There was so much experimentation going on with this bralette. First, it is made entirely with a rigid lace (Zero stretch in the length and about 2% mechanical stretch on the cross). It is a bra making rule to always use a stretch fabric for the back band to allow the bra to stretch for breathing/movement. In theory, I get it, but I have seen many high end RTW bras use non stretch lace all over. One of my current favorites, which you’ve probably spotted on the pegboard at my studio, is Morgan Lane’s Annicka bra. Seriously, I’m obsessed. I was able to get my hands on a sample and although the lace is more sheer than the one I used, it had no stretch.
On the interior of this bralette is a “floating bridge”. What’s this? Well, it’s a term that’s new to me as well, but basically, there’s a bridge with underwires inside. The point is to add support and lift. This combined with bust darts on the bodice creates a bralette that is flattering, supportive and doesn’t flatten you out.
Bra
Bodice and back band: Red, rigid lace from Anh Tailors
Floating Bridge: Bra tulle from Tailor Made Shop (cut with direction of greatest stretch going up and down).

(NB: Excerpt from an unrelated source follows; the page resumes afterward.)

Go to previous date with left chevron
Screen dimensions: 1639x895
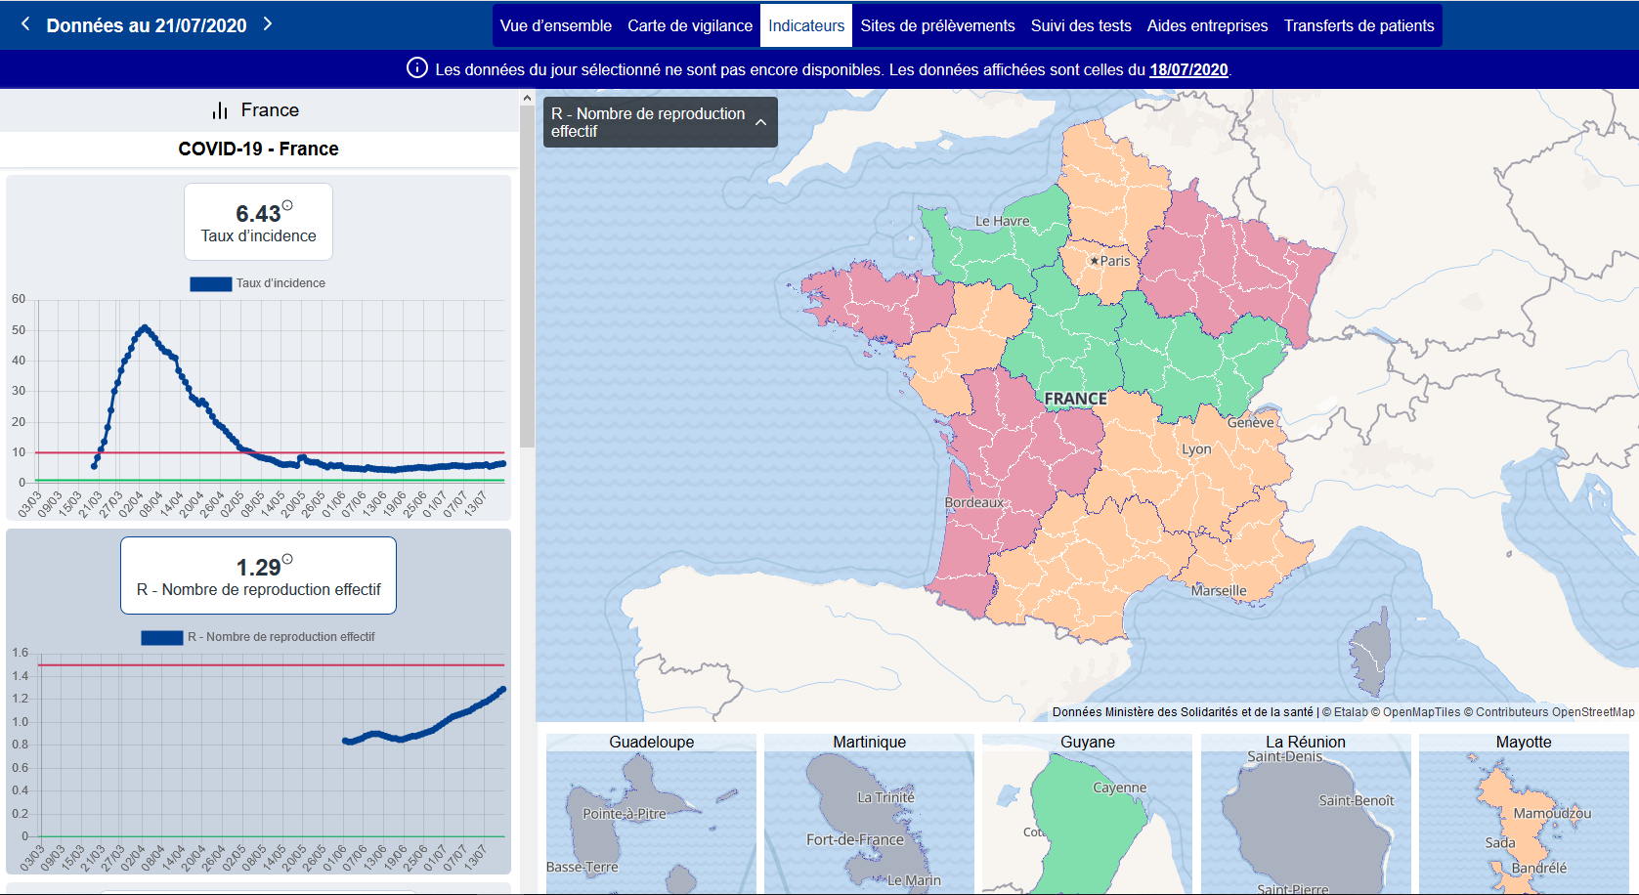click(25, 23)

3/8″ picot plush elastic for underarm and neckline from Bra Making Supplies
1/2″ strap elastic for straps and under bust from Bra Making Supplies
2×3 hook and eye from Bra Making Supplies
Panty
Front: Red, rigid lace from Anh Tailors
Back: 2 ply red stretch mesh from Fleishman Fabrics
3/8″ picot plush elastic from Bra Making Supplies
White cotton jersey for the crotch/gusset. I didn’t have red, but I think it’s okay because when worn, it is not visible.
Pattern:
Oh Lord, please do ask me to tell you about how I drafted the bra pattern. Serious franken-hack. The panty however is from the Simplicity 8229 but reduced front/back rise.
Construction:
Construction was super simple. Here’s how it came together:
1. Finished top of floating bridge at center front (CF) with a double turnback. Applied channeling, inserted underwires and then closed channeling at CF. The channeling was top applied, so there were no seam allowances.

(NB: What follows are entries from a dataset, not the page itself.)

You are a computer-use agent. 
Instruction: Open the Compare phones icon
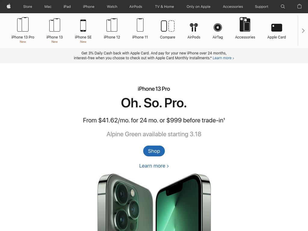pyautogui.click(x=168, y=26)
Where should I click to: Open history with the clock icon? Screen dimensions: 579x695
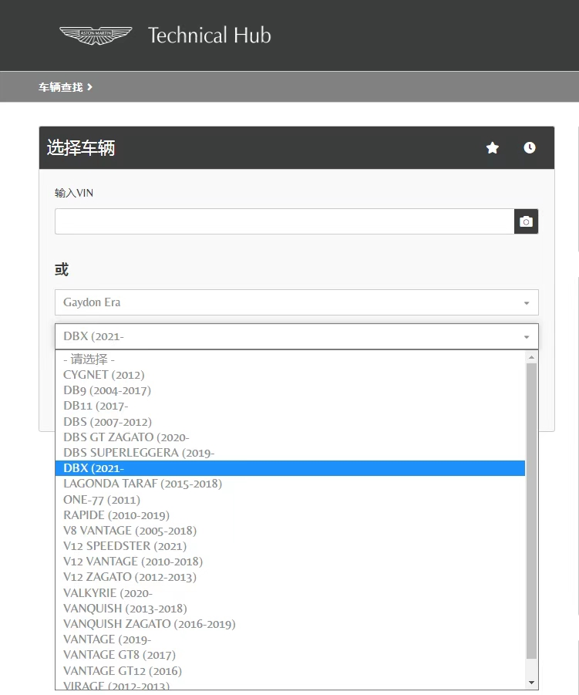tap(530, 148)
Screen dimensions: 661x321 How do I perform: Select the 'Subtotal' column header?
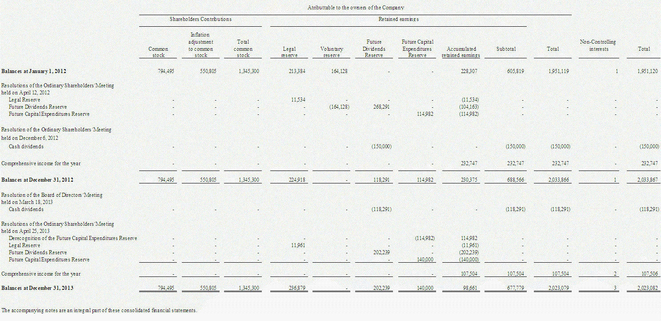coord(506,49)
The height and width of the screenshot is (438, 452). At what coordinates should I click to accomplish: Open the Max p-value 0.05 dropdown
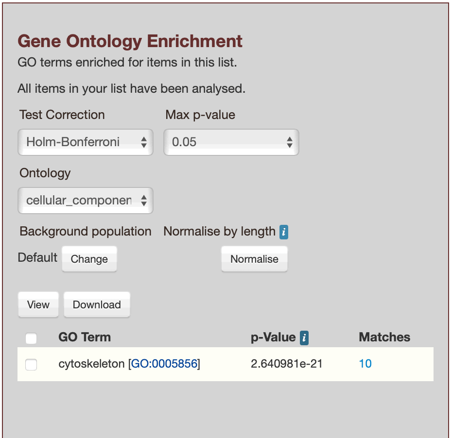(x=231, y=142)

2. Sewed bust darts using a straight stitch with a very small stitch length (1.5mm). Then sewed floating bridge, bodice and back band together at the side seams. Used a straight stitch, but with a regular stitch length.

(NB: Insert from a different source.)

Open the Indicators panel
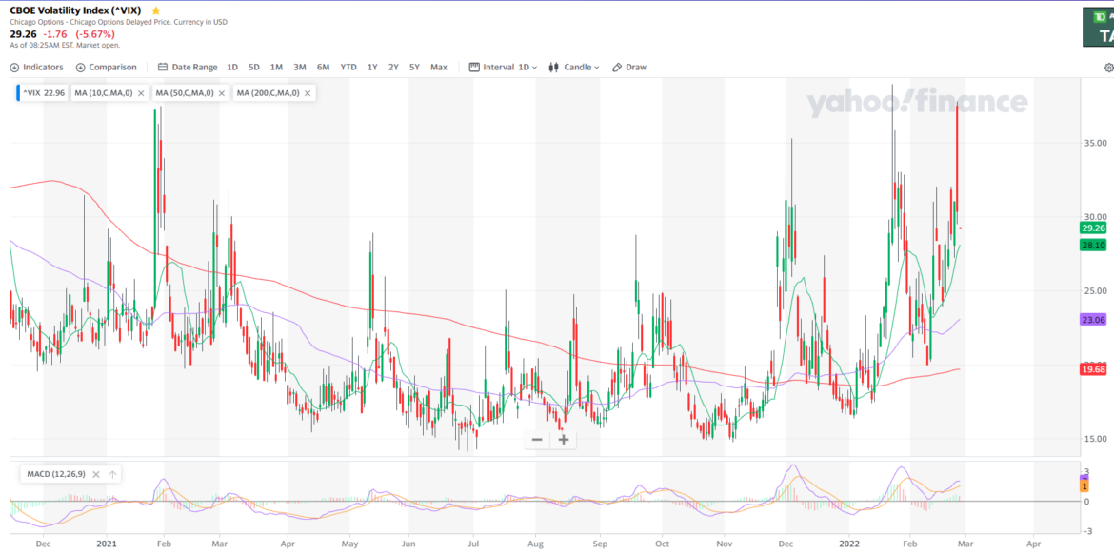The height and width of the screenshot is (554, 1114). click(38, 67)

3. Attached elastic at underarm and neckline.
4. Basted the bottom band to bra, then applied strap elastic to the exterior of the bra. On the sample bra, I used picot plush elastic, but I didn’t like the look of it. In my mind, it’s a trim that should be on the inside of a bra. I cringed a little when I added strap elastic. I tell all my students to only use strap elastic for the straps; that strap and picot plush elastic are not interchangeable. But since the elastic isn’t serving a purpose other than aesthetic, I think it is okay. In the future, I would buy a flat elastic that IS meant for this purpose.
5. Attached straps, hooks and eyes, added channeling at side seam and last, closed channeling at underarm.
Surprisingly, the fit is amazing. Comfortable, supportive and I don’t feel constrained breathing. Let’s not forget super sexy too!
This bra has got my mind churning to explore other nonstretch lace fabrics that I previously thought wouldn’t work.